On Thu, Feb 16, 2023 at 1:38 PM Sean Christopherson <seanjc@google.com> wrote:
>
> On Thu, Feb 16, 2023, Anish Moorthy wrote:
> > On Wed, Feb 15, 2023 at 12:59 AM Oliver Upton <oliver.upton@linux.dev> wrote:
> > > > > diff --git a/include/linux/kvm_host.h b/include/linux/kvm_host.h
> > > > > index 109b18e2789c4..9352e7f8480fb 100644
> > > > > --- a/include/linux/kvm_host.h
> > > > > +++ b/include/linux/kvm_host.h
> > > > > @@ -801,6 +801,9 @@ struct kvm {
> > > > >     bool vm_bugged;
> > > > >     bool vm_dead;
> > > > >
> > > > > +   rwlock_t mem_fault_nowait_lock;
> > > > > +   bool mem_fault_nowait;
> > > >
> > > > A full-fat rwlock to protect a single bool? What benefits do you
> > > > expect from a rwlock? Why is it preferable to an atomic access, or a
> > > > simple bitop?
> > >
> > > There's no need to have any kind off dedicated atomicity.  The only readers are
> > > in vCPU context, just disallow KVM_CAP_MEM_FAULT_NOWAIT after vCPUs are created.
> >
> > I think we do need atomicity here.
>
> Atomicity, yes.  Mutually exclusivity, no.  AFAICT, nothing will break if userspace
> has multiple in-flight calls to toggled the flag.  And if we do want to guarantee
> there's only one writer, then kvm->lock or kvm->slots_lock will suffice.
>
> > Since we want to support this without having to pause vCPUs, there's an
> > atomicity requirement.
>
> Ensuring that vCPUs "see" the new value and not corrupting memory are two very
> different things.  Making the flag an atomic, wrapping with a rwlock, etc... do
> nothing to ensure vCPUs observe the new value.  And for non-crazy usage of bools,
> they're not even necessary to avoid memory corruption...

Oh, that's news to me- I've learned to treat any unprotected concurrent accesses
to memory as undefined behavior: guess there's always more to learn.

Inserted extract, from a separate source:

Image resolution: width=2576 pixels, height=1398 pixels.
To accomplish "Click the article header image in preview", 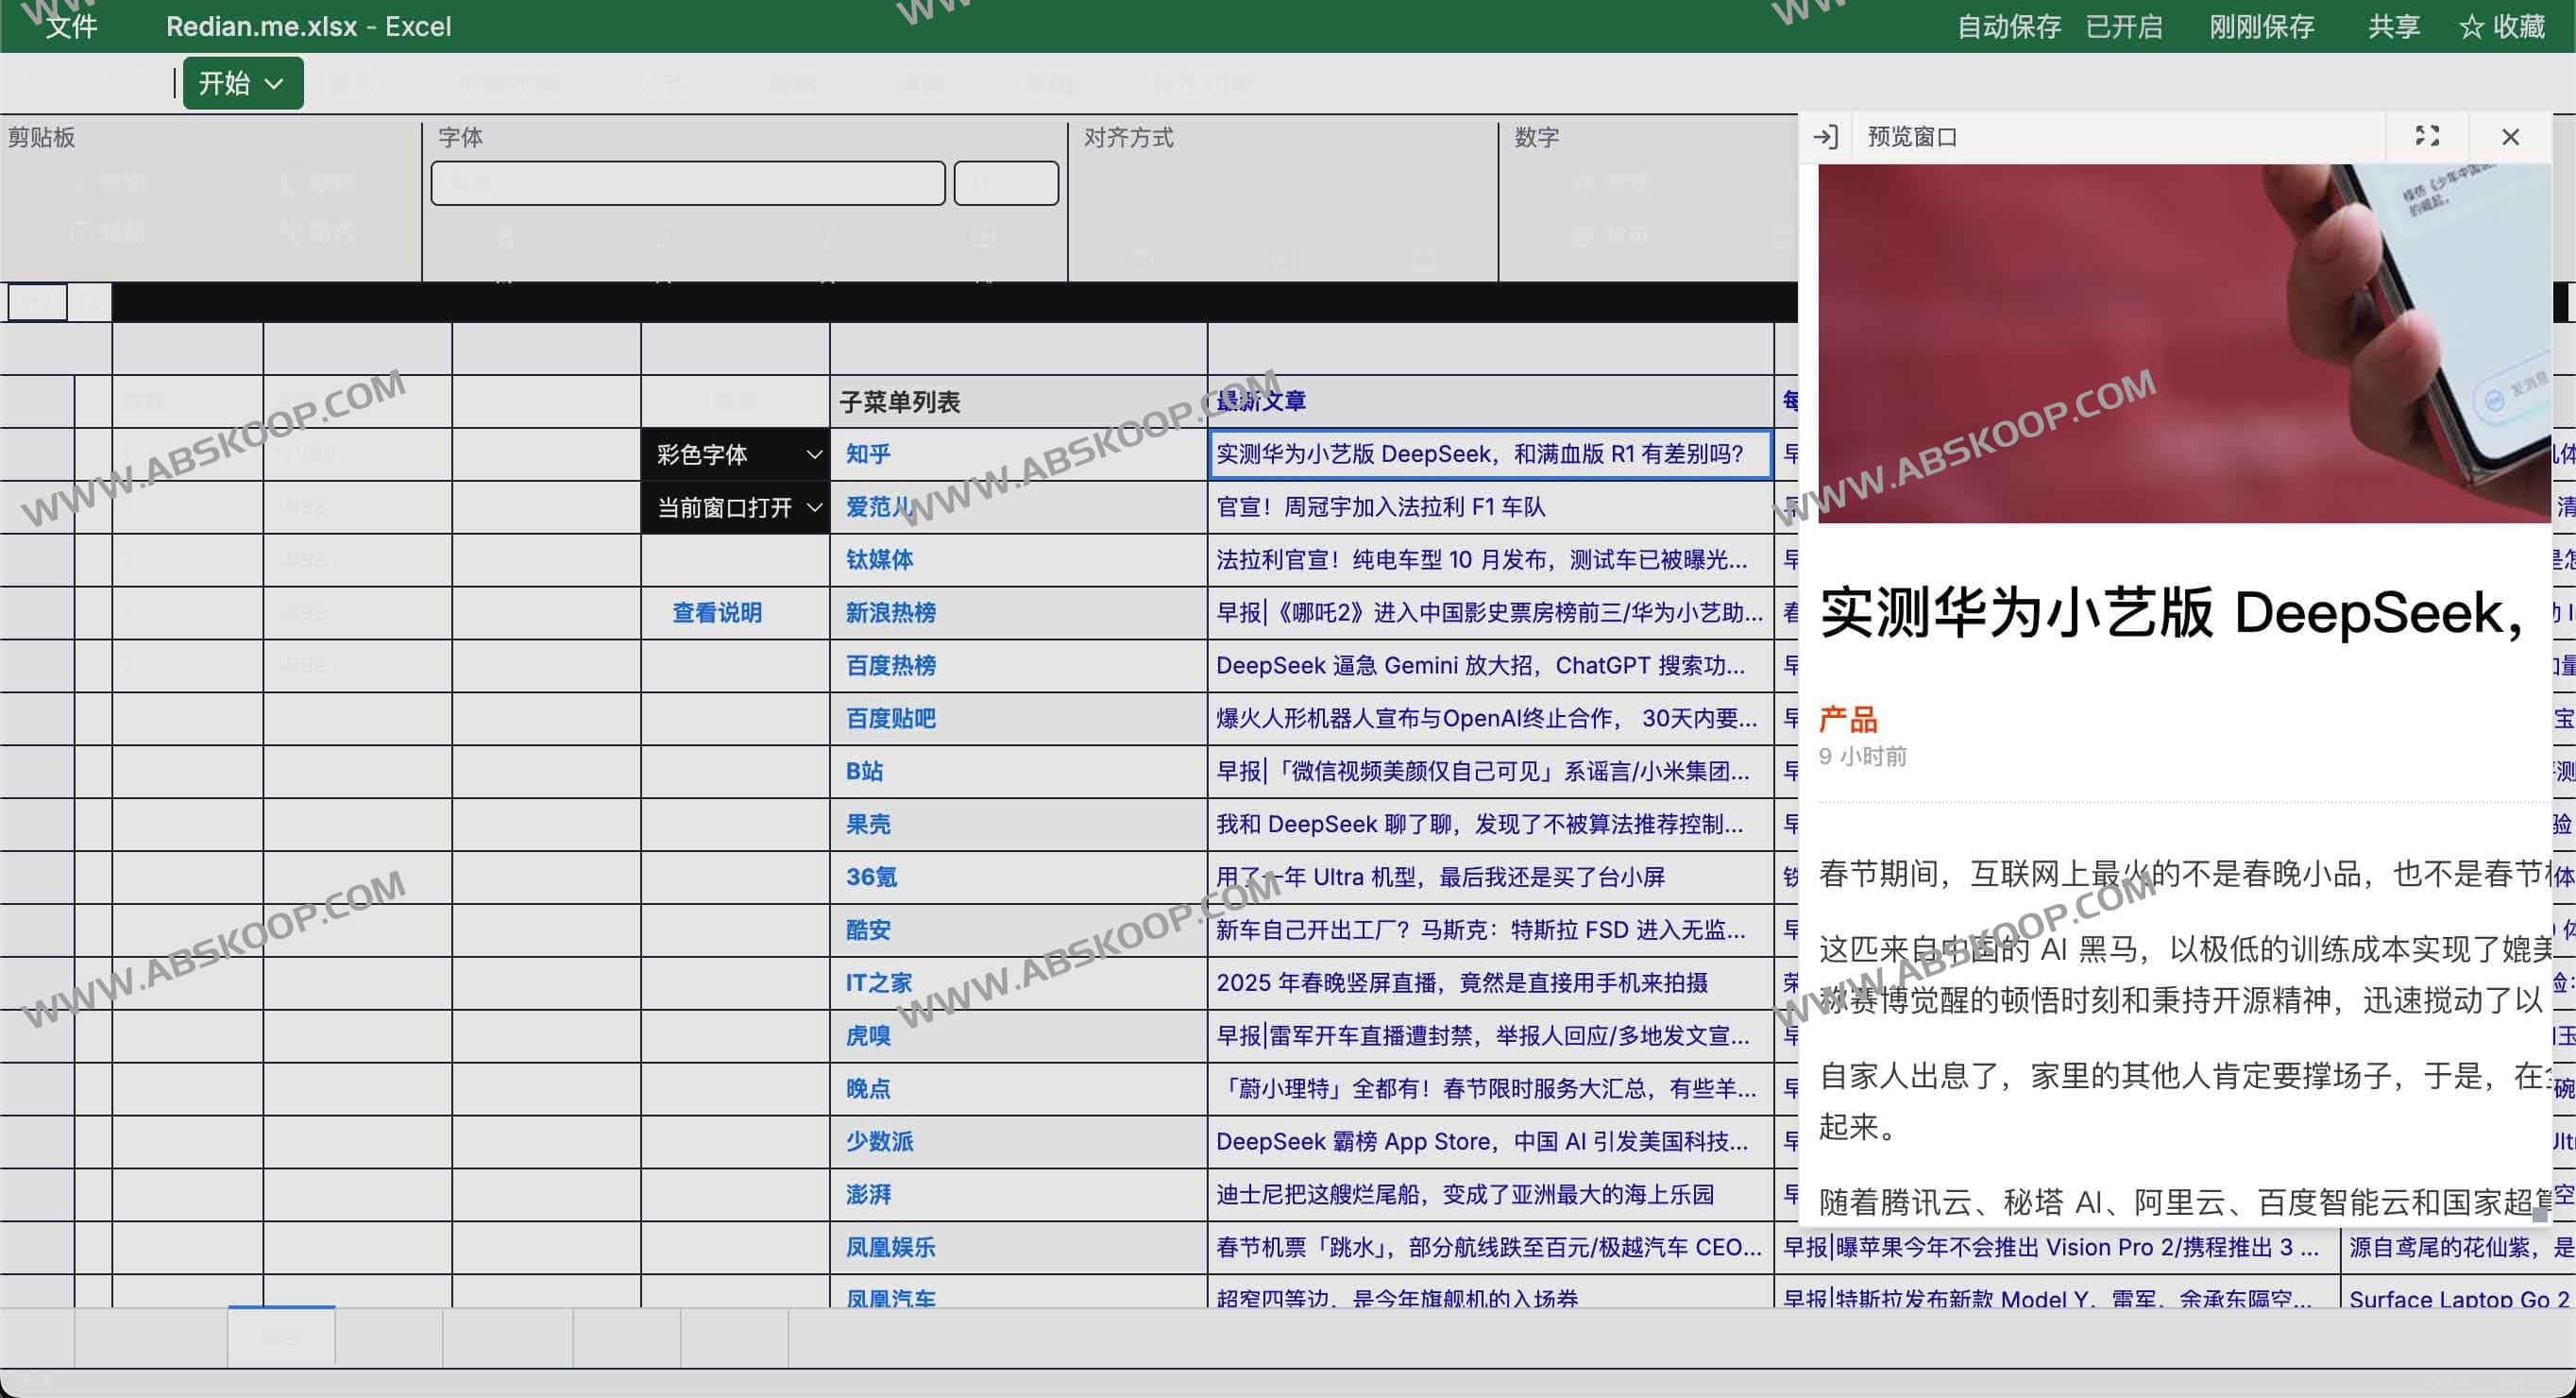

> I think what you really want to achieve is that vCPUs observe the NOWAIT flag
> before KVM returns to userspace.  There are a variety of ways to make that happen,
> but since this all about accessing guest memory, the simplest is likely to
> "protect" the flag with kvm->srcu, i.e. require SRCU be held by readers and then
> do a synchronize_srcu() to ensure all vCPUs have picked up the new value.
>
> Speaking of SRCU (which protect memslots), why not make this a memslot flag?  If
> the goal is to be able to turn the behavior on/off dynamically, wouldn't it be
> beneficial to turn off the NOWAIT behavior when a memslot is fully transfered?

Thanks for the suggestions, I never considered making this a memslot flag
actually. so I'll go look into that.